Kunama looked, saw Cootapatamba where Thowra had rolled in the lovely snow crystals and saw the vast, high-domed mountains rolling on and on, grey-green now, with summer’s snowgrass, and seeming, even more than they did under snow, to be endless. A light wind from the north blew over them, lifting her forelock, a light wind saying: ‘This was the future, and the future is now here.’
Desperate with dread, Kunama sat back on her haunches and refused to move.3
For Kunama, as they did for Mum, the mountains represented some intangible spiritual freedom. The valley – the Upper Murray – whence Golden, Kunama’s mother, had come, meant terrifying captivity. Kunama felt that if she went there, she might never escape:
Now, as they went around Kosciusko, she knew that they would soon be overlooking that enormous sea, and even with the weight of the boy in the saddle on her back, even with the hated bit in her mouth, and with the terror of what lay ahead of her, she walked eagerly forward to look over the edge at the vast sea beyond.
Then she stopped in complete, bewildered fear, because the waters had rolled right away and gone leaving no trace.

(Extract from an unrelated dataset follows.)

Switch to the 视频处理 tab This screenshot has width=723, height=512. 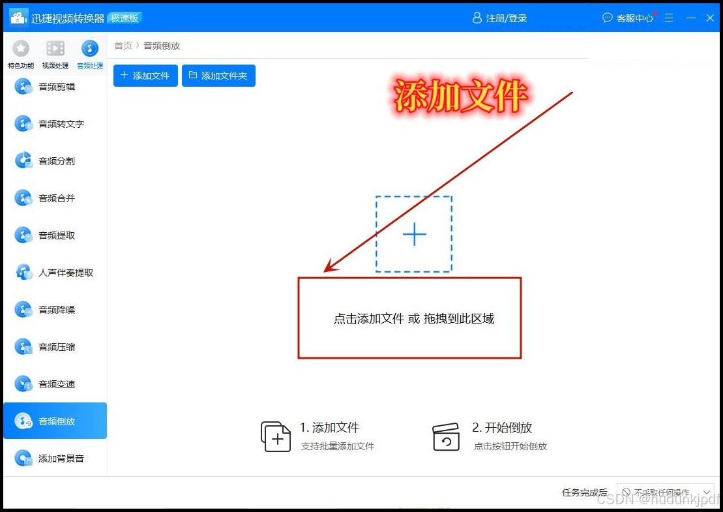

The mountains dropped down, down, down, below her, vanishing in steep forested sides, but further out, and far, far below there was a valley floor, and the shining loops of a river.4
‘Who owned Golden?’ I wanted to know as we stood on Mt Townsend looking over into Geehi and the Murray Valley. If she came from somewhere in the Murray Valley, why hadn’t we heard about her, or even seen her?
Mum suddenly tensed. Presumably she was trying to work out a satisfactory answer without giving away anything that might spoil the story. Somewhere, I reasoned, there must be a man or even a family missing their magnificent silver mare, and her previous owners must go up to the mountains to look for her each summer, not knowing that she had consciously chosen the wild and was hidden away in the Secret Valley. Surely someone would have heard about it?
Wise storyteller that she was, Mum never revealed how much was based on truth and how much was fiction. She encouraged me to believe that what was important and satisfying was an exciting story, and to dream up my own stories from those I already knew.
Later, when I was older and able to walk further, Mum took Harry and me to Lake Albina. On another occasion she took Harry over to the Blue Lake where Kunama had stopped with the boy and his father. It was while they were boiling the billy by the lake that Kunama smelled smoke at close quarters for the first time.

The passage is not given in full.